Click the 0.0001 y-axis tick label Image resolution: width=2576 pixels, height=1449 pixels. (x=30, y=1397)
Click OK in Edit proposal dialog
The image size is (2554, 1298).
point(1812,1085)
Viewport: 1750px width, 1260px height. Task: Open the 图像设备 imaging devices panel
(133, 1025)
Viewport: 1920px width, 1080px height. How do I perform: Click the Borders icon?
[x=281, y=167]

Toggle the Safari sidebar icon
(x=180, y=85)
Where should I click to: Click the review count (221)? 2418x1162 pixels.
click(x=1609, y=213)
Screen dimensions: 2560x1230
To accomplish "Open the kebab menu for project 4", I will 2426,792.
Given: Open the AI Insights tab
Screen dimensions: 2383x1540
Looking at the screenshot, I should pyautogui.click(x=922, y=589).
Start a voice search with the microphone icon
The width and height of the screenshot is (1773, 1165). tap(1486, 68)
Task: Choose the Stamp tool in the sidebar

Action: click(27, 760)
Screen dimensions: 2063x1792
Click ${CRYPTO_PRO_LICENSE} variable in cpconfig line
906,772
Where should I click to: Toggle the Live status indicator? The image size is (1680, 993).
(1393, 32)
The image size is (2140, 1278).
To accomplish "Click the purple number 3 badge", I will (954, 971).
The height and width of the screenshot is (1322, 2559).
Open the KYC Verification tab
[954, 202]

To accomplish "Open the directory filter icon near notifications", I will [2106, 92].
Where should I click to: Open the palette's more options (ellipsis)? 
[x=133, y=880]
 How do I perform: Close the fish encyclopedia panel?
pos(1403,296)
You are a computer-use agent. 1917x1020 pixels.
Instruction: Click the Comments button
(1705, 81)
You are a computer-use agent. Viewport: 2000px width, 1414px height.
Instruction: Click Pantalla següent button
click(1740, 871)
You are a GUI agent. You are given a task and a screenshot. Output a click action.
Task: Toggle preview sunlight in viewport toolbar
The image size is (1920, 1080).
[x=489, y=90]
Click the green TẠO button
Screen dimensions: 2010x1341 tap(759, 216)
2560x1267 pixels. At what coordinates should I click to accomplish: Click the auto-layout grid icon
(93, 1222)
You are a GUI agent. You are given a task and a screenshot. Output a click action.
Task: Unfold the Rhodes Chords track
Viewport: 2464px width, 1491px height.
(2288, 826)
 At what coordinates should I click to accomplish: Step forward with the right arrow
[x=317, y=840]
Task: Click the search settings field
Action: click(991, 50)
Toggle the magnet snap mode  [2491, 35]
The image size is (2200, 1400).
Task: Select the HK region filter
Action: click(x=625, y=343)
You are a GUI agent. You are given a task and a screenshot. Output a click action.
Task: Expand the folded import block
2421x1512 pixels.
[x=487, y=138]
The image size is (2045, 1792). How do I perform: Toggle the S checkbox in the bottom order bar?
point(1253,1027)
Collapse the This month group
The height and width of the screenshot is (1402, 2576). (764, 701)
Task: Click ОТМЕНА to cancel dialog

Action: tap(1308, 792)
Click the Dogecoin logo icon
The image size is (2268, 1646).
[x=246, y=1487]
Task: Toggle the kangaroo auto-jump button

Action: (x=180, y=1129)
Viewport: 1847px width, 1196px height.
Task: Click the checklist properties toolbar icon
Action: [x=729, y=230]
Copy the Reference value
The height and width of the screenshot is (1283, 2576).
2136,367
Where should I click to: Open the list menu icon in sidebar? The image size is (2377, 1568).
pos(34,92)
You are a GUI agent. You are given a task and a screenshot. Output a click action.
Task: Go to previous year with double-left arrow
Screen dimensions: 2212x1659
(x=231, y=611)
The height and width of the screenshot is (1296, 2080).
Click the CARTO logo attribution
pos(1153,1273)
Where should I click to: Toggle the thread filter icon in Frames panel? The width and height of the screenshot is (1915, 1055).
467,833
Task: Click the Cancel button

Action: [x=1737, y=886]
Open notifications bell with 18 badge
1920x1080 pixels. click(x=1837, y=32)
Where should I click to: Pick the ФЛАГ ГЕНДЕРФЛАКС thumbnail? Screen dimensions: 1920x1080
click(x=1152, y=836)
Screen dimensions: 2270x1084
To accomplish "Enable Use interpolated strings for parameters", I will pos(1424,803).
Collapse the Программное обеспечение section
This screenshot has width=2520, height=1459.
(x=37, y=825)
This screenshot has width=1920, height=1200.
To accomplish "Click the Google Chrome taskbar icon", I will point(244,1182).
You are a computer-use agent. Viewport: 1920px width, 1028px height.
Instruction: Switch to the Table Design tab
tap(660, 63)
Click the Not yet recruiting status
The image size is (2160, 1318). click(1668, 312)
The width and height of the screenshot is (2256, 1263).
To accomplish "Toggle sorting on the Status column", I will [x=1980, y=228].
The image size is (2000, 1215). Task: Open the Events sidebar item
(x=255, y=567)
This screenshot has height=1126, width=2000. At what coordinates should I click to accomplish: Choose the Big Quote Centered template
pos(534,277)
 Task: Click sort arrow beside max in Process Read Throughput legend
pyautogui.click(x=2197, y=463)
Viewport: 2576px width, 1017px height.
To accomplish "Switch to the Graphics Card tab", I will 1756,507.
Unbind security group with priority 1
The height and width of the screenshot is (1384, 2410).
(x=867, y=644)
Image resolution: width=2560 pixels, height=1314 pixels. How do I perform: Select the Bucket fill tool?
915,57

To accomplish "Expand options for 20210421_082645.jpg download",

**DIRECTIONS:** Which lines above include the string "will"? Show them.

**YOUR SOLUTION:**
To accomplish "Open the kebab menu for project 4", I will 2426,792.
To accomplish "Click the purple number 3 badge", I will (954, 971).
To accomplish "Open the directory filter icon near notifications", I will [2106, 92].
To accomplish "Enable Use interpolated strings for parameters", I will pos(1424,803).
To accomplish "Click the Google Chrome taskbar icon", I will point(244,1182).
To accomplish "Toggle sorting on the Status column", I will [x=1980, y=228].
To accomplish "Switch to the Graphics Card tab", I will 1756,507.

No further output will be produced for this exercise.